From the listing below, pull out each line that contains the string "chart", matching its capitalization exactly.

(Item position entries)
━━━━━━━━━━

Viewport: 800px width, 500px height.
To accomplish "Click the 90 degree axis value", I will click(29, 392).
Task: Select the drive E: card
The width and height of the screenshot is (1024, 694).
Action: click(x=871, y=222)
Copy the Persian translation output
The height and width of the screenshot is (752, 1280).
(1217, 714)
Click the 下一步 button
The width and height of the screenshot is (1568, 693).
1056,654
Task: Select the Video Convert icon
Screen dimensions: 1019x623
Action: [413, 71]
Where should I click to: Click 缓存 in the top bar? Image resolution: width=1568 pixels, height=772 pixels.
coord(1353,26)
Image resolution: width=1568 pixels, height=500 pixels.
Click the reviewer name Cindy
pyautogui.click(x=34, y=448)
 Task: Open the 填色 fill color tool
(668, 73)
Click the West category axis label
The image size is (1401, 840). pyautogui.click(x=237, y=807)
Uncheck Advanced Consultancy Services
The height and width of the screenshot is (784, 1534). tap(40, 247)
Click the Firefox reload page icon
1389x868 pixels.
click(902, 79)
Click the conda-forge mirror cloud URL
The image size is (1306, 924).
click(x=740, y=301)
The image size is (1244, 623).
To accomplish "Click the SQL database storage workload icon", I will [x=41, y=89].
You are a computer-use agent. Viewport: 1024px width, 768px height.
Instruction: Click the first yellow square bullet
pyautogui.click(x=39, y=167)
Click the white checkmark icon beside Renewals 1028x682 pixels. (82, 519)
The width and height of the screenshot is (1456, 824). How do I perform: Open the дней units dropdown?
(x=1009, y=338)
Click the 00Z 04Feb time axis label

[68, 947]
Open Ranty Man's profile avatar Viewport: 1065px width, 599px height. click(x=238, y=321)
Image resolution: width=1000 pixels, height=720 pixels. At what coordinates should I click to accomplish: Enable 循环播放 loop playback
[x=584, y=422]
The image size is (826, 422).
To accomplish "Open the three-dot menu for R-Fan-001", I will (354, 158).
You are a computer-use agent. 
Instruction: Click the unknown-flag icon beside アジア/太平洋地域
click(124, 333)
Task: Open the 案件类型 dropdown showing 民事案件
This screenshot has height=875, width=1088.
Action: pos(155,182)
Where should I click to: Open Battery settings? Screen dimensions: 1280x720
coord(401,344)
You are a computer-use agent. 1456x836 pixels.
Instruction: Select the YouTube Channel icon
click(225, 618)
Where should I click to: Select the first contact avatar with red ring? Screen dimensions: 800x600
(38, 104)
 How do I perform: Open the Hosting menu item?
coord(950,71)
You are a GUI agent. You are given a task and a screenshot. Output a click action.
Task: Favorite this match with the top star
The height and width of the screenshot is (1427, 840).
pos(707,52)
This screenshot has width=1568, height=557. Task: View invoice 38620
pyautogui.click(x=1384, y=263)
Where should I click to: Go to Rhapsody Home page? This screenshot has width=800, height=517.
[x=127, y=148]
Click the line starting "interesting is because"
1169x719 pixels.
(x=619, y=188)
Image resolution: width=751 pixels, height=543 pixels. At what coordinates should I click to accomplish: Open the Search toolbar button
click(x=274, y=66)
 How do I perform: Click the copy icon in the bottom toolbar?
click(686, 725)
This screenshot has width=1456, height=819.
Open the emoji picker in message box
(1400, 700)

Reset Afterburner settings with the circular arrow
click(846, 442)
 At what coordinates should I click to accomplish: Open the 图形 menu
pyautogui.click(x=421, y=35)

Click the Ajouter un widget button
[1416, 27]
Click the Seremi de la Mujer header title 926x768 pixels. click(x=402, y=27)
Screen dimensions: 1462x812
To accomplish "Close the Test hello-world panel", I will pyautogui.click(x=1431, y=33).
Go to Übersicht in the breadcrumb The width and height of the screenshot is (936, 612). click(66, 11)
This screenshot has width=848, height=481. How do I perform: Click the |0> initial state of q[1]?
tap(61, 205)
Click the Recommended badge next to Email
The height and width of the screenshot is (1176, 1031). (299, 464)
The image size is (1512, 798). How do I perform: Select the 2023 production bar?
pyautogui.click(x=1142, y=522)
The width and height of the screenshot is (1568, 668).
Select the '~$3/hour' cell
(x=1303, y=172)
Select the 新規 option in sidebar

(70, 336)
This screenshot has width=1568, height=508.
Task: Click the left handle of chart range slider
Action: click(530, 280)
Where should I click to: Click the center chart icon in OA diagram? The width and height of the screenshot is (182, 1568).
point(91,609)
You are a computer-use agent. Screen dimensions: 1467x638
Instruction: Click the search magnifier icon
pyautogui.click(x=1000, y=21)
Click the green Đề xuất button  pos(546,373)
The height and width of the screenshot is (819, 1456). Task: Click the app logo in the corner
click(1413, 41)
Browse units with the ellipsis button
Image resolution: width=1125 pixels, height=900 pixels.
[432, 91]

━━━━━━━━━━

WRITTEN SOLUTION:
Task: Click the left handle of chart range slider
Where should I click to: Click the center chart icon in OA diagram? The width and height of the screenshot is (182, 1568).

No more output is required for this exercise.